The Stand by Stephen King
My rating: 3 of 5 stars
Sometimes I finish a book or movie and I am confident in my assessment of its being either good or bad. The perplexing situation is when I come to a novel prepped by other people's opinions and walk away feeling differently. Such was the case with Stephen King's apocalyptic The Stand. The sum total of recommendations and reflections I've received from other King readers over the years led me to believe The Stand is rightly one of his most highly regarded novels. Yet, this story never came close to gripping me the way my favorite, It, did. Why didn't I go for this one?
The easy explanation would be the novel's length. But I like a good epic. The Stand cries out to be a long novel, though perhaps not as long as this uncut version is. Certainly the story's crisis, the near extinction of humankind, merits expansive prose. I suspect part of the novel's popularity comes from its explicit Judeo-Christian motifs. There are other examples of this. Think of the most popular Indiana Jones films. Think of the Dan Brown novel that made the biggest splash. Biblical fare. The Stand also has a nationalistic tone that many would find enticing. But I'm disenchanted with both the Bible and nationalism. So King didn't rope me in with either selling point.
The Stand isn't a bad novel. King plays masterfully with the duality of the plot. He mines Biblical notions of good versus evil, light versus dark, Heaven versus Hell. And over the course of the story he achieves a richness of characterization as various members of the ensemble cross from one side to the other. Some flirt with changing but then hunker down in their rut. Quite like life seen and lived under the influence of Sunday School mythos.
King explores a doctrine of two ways for all its worth. My favorite examples are the worldly Larry Underwood and the troubled orphan Harold Lauder. Both take winding routes up onto literal and figurative ridges between good and evil. Sometimes they climb with passion. Sometimes they tiptoe. Sometimes they backslide (and not just toward evil). It's a rich and plausible depiction of humans struggling to adapt, to connect, to be fulfilled.
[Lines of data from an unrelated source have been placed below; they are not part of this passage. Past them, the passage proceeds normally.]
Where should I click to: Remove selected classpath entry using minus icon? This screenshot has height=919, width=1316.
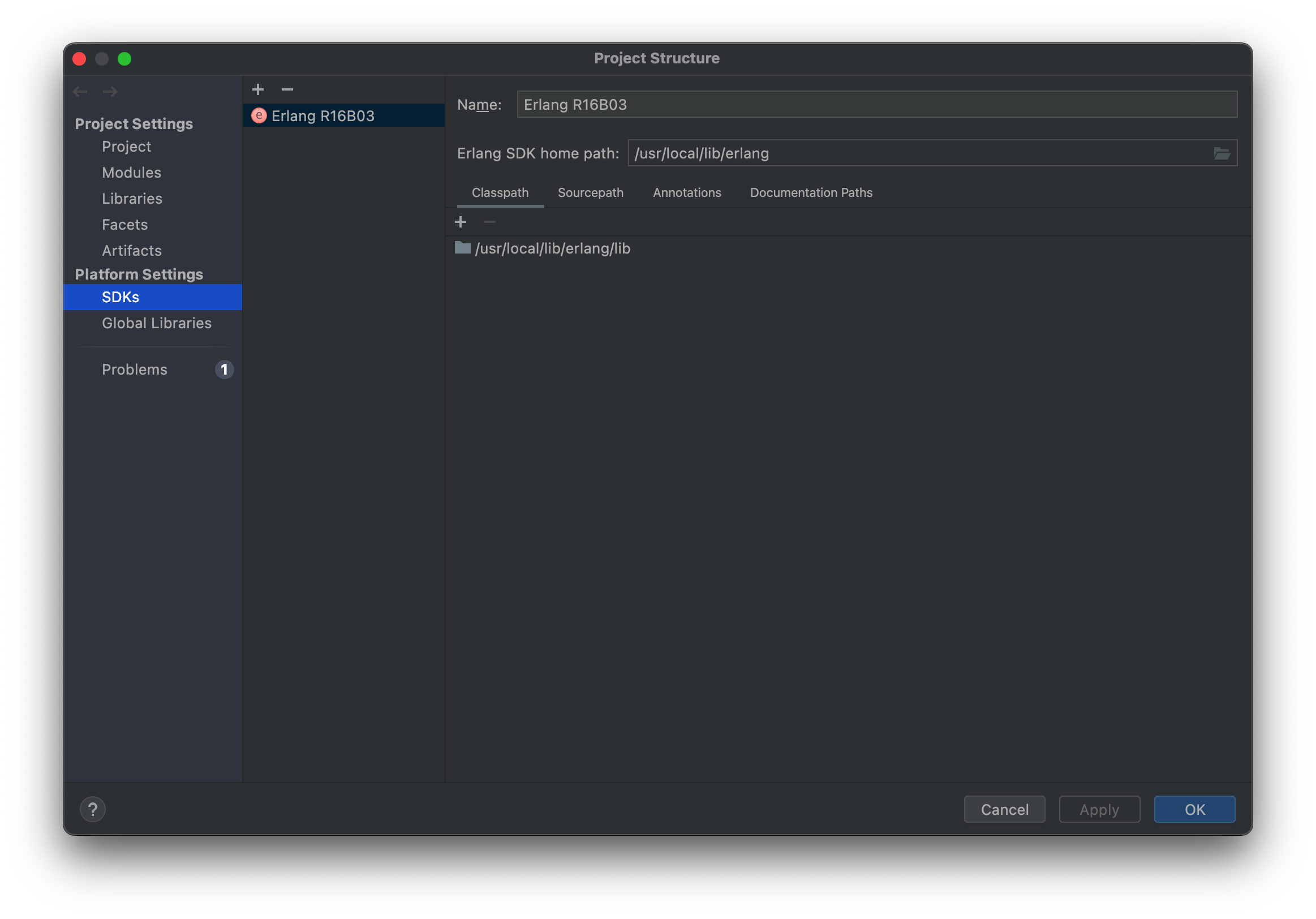click(489, 221)
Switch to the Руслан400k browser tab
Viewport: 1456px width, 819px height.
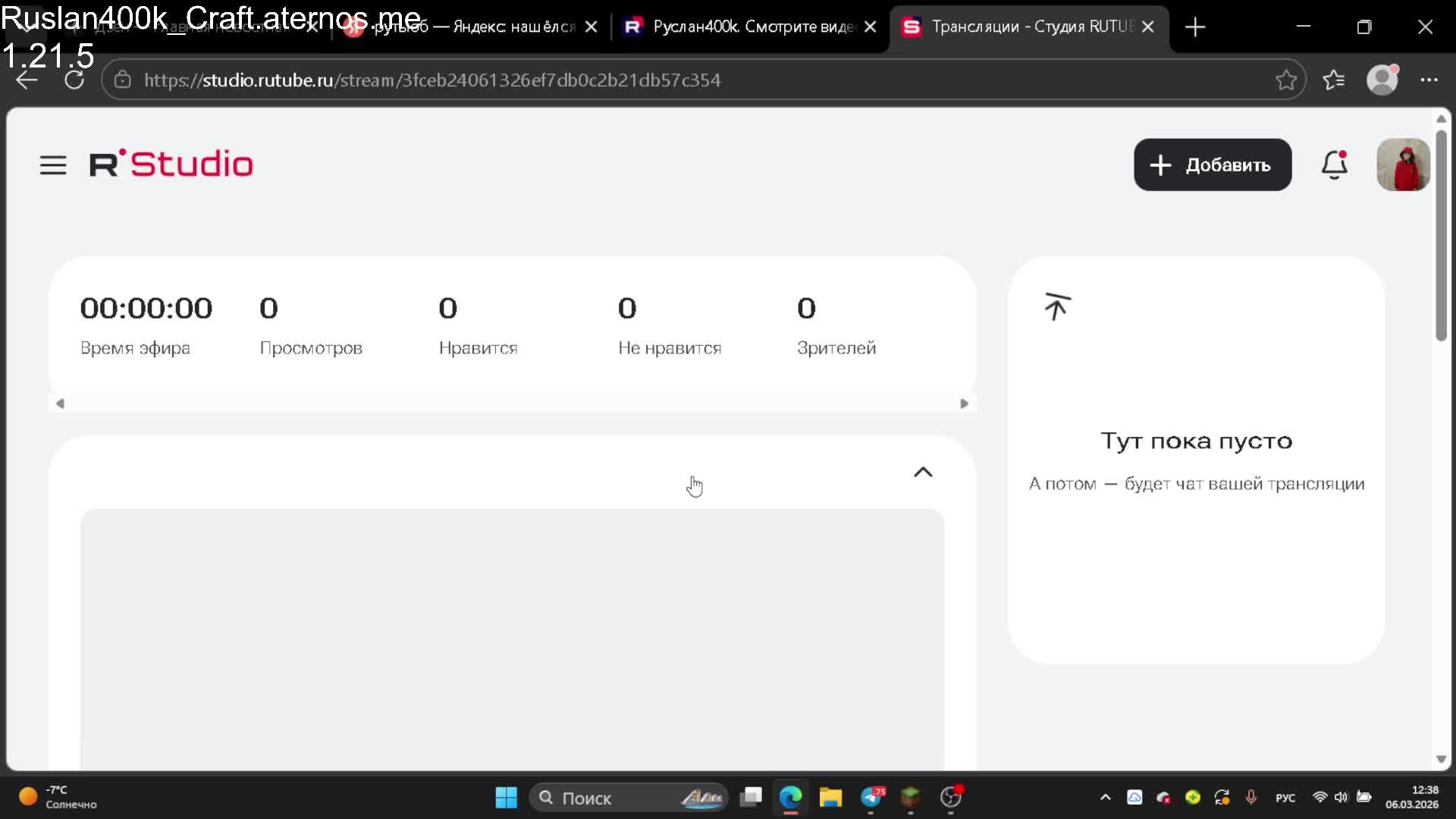coord(747,27)
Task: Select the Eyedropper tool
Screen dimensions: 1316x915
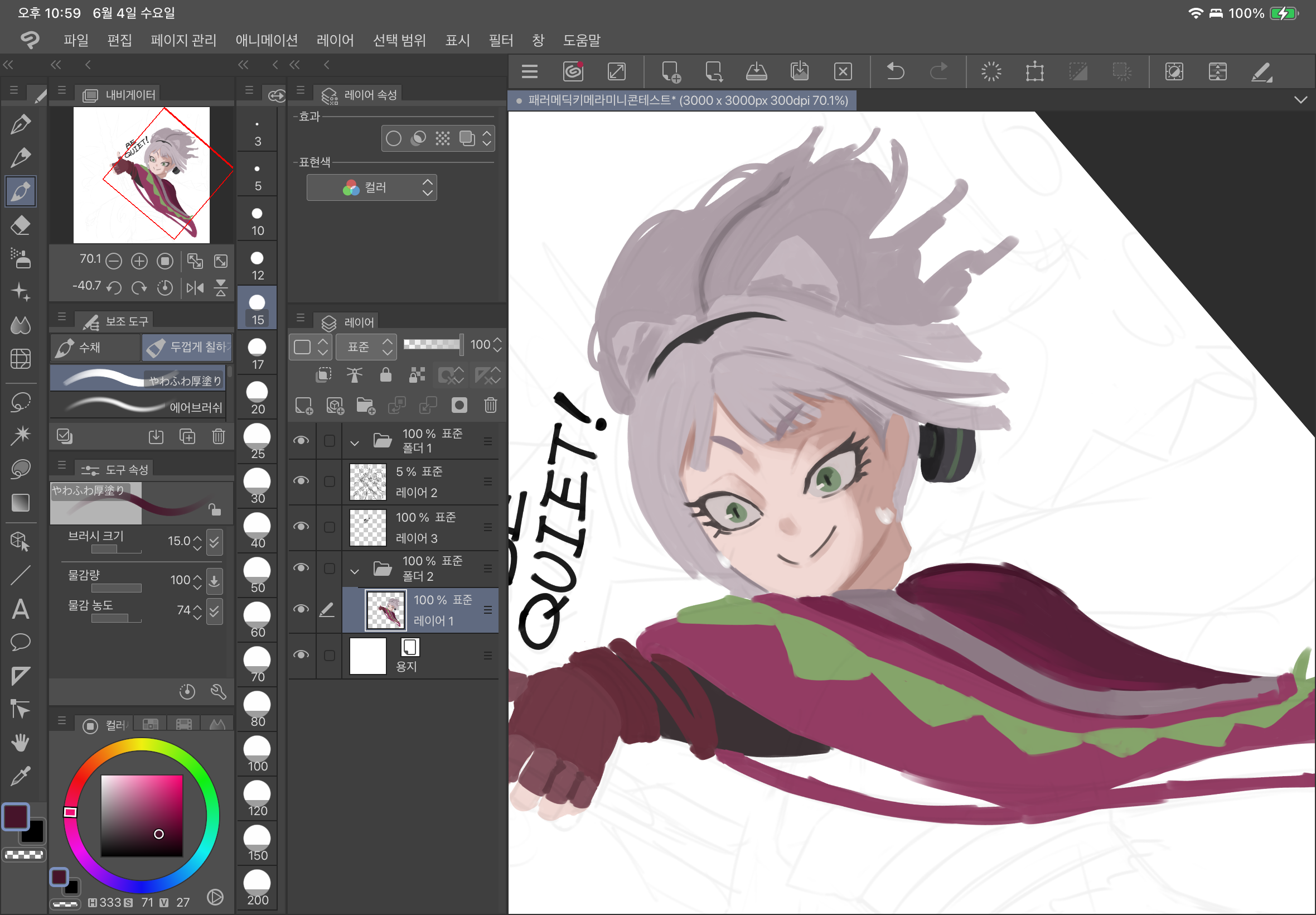Action: tap(21, 776)
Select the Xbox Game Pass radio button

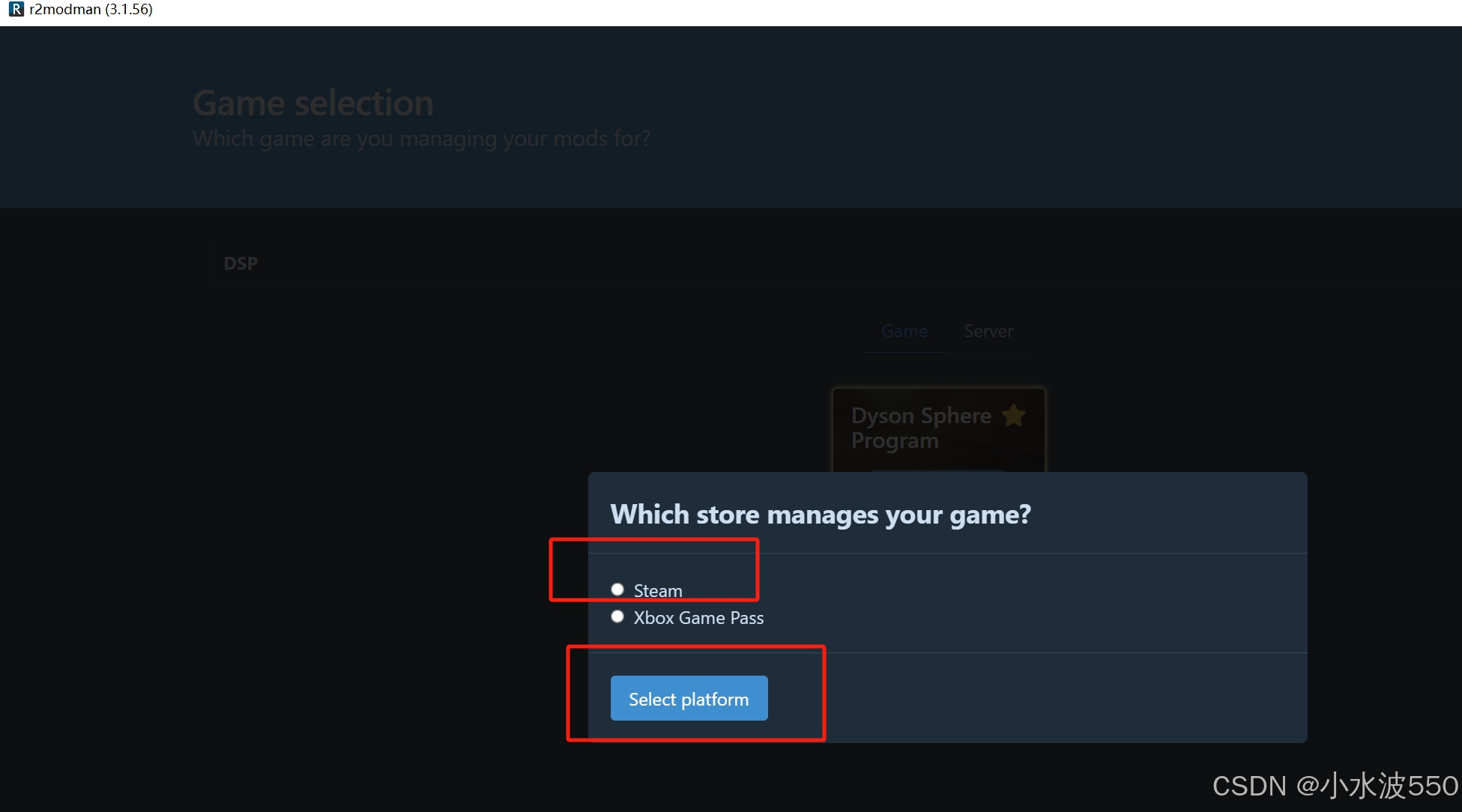617,616
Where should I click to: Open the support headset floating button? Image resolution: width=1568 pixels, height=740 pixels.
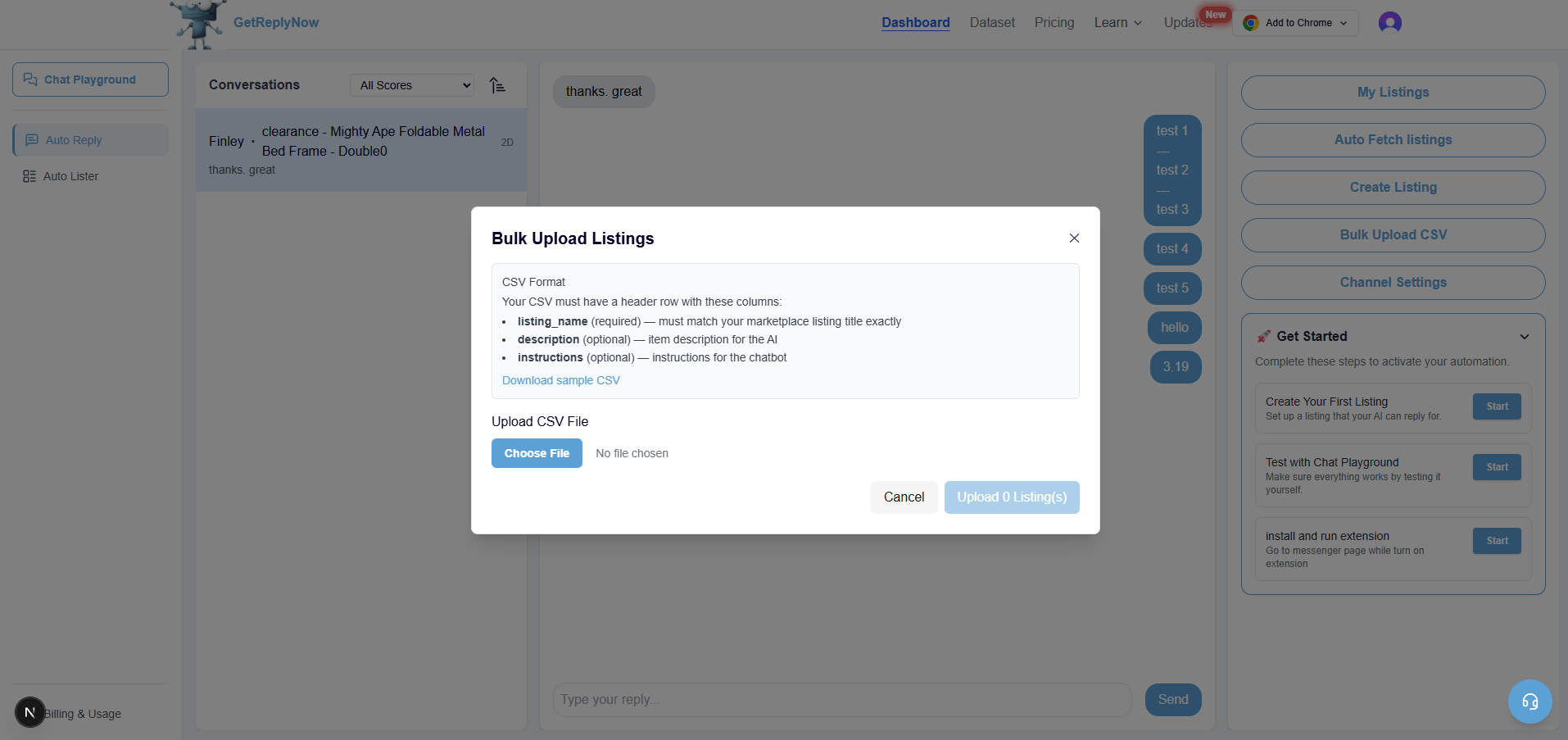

Internal and external forces push or tug (just like the various forces that decide if you end up enjoying a book).
At its best I found The Stand haunting in thoughtful ways. This was especially the case with a trio of characters who are chosen to travel through the Rocky Mountains and spy on behalf of the community we assume is the good side--put another way, the side worth saving. Their story evokes the poignancy that the best of other King works attain. King also proves crafty with his tried and true narrative devices, including the intentional spoiler. Just try and look away, he dares us.
I didn't worry too much for the first half of The Stand. Slow boil I thought. King will hook me any page now. 300 pages from the end I still wasn't gripped. 200 pages out, 100 pages, and I still lacked a special connection. I plowed through, appreciating tidbits, enjoying any given chapter but never feeling immersed.
I can respect those for whom The Stand is their favorite King novel. But like a certain contingent of the gathered protagonists, as the final pages arrived I found myself ready to leave. If a book is a town, this one just ain't mine. Oh it was good to visit--necessary
even--but my heart is calling me somewhere else.